Итак, во-первых, рассмотрим, какой смысл заключается в самом названии «христианство». Те, кто мудрее, конечно, мо­гут найти какой-либо более высокий и величественный смысл, соответствующий высоте этого имени. Что же доступно нашему разумению об этом имени, таково — имя «Христос», которое, если заменить его более ясным и понятным речением, значит «царь», так как Священное Писание преимущественно употребляет это имя для обозначения царского достоинства. Но поскольку, как говорит Писание, Божество неизреченно и не­постижимо и превыше всякого уразумения мыслью, то по необходимости движимые Святым Духом пророки и апостолы руководят нас к уразумению нетленного Естества при помо­щи многих имен и понятий. Каждое из боголепных понятий направляет нас к какой-либо мысли, так что «власть над всем» означается именем «царства», а «чистота и свобода от всякой страсти и всякого зла» именуется именами добродетелей, из ко­торых каждая мыслится и изрекается применительно к совер­шенному. Таким образом одно и то же есть и Правда, и Пре­мудрость, и Сила (1 Кор. 1, 24), и Истина (Ин. 14, 6), Благость и Жизнь (Ин. 14, 7), и Спасение (Деян. 4, 12), и Нетление, и Непрелагаемость, и Неизменяемость. А все, что мыслится высокого чрез обозначение такими именами, все это и есть Христос и изрекается о Нем. Итак, если в имени «Христос» разумеется совокупность всего высокого (ибо в высо­чайшем из значений содержатся и прочие, так что каждое из них созерцается в понятии царства), то, выводя отсюда следст­вие, мы, может быть, поймем, что значит христианство. Ведь если именем, превосходящим все имена, которые служат для изъяс­нения нетленного естества, именуемся также и мы, соединив­шиеся с Ним чрез веру в Него, то совершенно необходимо, что­бы вследствие этого мы имели общность имен и относительно тех понятий, которые вместе с этим именем усматриваются в оном нетленном естестве. И если по причастию ко Христу мы получили название «христиане», то по этой самой причине необходимо, чтобы имя это влекло за собою нашу общность со всеми высокими именами. И как взявшийся за крайнюю петлю [рыболовной] сети, за нее одну потянул бы и все прочие, со­единенные друг с другом, так, поскольку с именем «Христос» соединяются и прочие имена, изъясняющие оное неизречен­ное и многовидное блаженство, то необходимо, восприяв одно имя, вместе с одним привлечь и прочие.

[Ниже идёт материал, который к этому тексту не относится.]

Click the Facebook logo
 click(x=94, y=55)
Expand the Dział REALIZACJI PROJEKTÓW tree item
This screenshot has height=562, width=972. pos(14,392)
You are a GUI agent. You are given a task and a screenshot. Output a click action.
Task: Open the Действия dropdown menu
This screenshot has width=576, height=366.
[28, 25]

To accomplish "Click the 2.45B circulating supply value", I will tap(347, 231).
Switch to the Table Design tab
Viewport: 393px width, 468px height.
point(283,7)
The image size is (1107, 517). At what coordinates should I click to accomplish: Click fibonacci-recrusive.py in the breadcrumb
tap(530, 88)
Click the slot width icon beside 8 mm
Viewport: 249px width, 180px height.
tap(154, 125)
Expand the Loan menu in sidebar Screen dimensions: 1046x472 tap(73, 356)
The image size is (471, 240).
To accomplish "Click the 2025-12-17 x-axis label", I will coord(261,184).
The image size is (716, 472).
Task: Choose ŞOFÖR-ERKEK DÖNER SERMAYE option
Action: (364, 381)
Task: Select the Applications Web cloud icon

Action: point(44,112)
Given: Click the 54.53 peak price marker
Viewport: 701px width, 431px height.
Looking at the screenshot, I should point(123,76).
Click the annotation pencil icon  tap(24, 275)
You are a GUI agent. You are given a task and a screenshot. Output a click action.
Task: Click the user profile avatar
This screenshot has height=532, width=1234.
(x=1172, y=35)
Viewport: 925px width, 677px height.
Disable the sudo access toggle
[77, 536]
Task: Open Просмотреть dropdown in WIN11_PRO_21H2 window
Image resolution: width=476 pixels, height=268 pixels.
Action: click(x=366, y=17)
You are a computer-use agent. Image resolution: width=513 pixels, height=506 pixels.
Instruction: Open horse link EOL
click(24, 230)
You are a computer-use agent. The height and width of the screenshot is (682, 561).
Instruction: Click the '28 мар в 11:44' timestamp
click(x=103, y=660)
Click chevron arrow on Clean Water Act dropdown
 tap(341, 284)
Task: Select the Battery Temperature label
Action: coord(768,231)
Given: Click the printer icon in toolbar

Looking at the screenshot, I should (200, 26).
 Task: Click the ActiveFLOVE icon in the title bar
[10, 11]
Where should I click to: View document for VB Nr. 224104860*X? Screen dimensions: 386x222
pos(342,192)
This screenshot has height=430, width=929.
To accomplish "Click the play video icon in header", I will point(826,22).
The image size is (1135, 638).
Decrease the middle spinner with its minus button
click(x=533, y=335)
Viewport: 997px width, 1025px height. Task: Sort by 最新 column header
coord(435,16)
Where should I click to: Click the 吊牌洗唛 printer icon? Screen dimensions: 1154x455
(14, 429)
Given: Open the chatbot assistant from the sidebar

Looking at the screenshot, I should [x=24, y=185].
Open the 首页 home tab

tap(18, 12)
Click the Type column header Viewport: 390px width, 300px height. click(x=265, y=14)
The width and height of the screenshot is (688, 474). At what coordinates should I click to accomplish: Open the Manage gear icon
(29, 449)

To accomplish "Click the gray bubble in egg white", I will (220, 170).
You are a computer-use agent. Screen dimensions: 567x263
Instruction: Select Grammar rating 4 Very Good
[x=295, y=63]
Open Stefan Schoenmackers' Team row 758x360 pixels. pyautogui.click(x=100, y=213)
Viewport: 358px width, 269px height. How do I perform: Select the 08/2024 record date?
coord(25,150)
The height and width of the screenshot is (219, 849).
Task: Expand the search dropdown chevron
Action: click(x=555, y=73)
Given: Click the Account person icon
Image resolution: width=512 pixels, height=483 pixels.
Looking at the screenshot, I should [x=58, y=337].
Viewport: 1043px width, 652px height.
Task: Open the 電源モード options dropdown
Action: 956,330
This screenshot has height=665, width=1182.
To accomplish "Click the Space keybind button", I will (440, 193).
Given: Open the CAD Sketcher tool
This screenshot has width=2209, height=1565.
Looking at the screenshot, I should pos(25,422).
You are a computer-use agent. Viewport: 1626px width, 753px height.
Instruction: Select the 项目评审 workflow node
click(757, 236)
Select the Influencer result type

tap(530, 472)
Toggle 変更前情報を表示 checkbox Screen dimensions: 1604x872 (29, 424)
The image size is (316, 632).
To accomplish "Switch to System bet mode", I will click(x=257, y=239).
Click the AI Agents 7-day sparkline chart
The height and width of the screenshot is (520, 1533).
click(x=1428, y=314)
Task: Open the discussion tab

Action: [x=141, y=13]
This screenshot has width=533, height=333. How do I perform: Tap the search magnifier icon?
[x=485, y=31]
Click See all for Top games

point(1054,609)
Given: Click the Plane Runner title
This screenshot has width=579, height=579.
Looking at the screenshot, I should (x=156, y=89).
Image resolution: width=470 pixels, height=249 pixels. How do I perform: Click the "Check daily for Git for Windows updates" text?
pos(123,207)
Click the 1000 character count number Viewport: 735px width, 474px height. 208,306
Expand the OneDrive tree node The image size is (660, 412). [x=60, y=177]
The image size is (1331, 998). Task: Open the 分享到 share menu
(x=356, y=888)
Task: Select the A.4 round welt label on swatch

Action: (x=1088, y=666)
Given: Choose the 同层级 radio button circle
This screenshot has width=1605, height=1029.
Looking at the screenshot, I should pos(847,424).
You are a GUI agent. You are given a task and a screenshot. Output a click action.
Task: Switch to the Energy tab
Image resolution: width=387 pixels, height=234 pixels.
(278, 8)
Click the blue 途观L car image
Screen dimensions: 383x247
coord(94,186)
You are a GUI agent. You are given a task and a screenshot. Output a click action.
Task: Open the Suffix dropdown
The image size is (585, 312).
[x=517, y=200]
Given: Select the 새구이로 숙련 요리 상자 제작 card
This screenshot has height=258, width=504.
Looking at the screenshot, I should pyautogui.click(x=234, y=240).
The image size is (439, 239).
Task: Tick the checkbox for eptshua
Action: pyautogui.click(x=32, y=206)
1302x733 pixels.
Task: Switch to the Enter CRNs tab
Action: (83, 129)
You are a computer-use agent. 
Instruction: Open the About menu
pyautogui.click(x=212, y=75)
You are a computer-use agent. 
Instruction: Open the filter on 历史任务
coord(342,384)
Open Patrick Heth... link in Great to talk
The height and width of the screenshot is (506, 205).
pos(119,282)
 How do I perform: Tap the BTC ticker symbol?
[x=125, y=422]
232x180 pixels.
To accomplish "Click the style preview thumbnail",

Итак, если кто принимает на себя имя Христово, а того, что усматривается вместе с этим именем не являет в жизни, тот лож­но носит это имя в соответствии с представленным нами приме­ром, оно есть бездушная маска с чертами человеческого образа, наложенная на обезьяну. Ибо как Христос не может быть Христом, если Он не есть Правда, и Чистота, и Истина, и Отчуж­дение от всякого зла, так не может быть и христианином (во вся­ком случае, истинным христианином) тот, кто не обнаружи­вает в себе общности с этими именами. Итак, если бы нужно было кому-либо истолковать смысл слова «христианство» при помощи определения, то мы скажем так: христианство есть подражание божескому естеству. И никто пусть не порицает этого определения, как чрезмерного и превышающего низмен­ность нашего естества; ибо за пределы естества определение это не выходит. Если кто поразмыслит о первом состоянии чело­века, тот из учения Писаний найдет, что определение не вышло из меры нашего естества. Ибо первое устроение человека было по подражанию подобия Божьего (так любомудрствует о чело­веке Моисей, когда говорит, что «сотвори Бог человека, по образу Божию сотвори его» (Быт. 1, 27), а название «христианство» выра­жает возведение человека в древнее благополучие.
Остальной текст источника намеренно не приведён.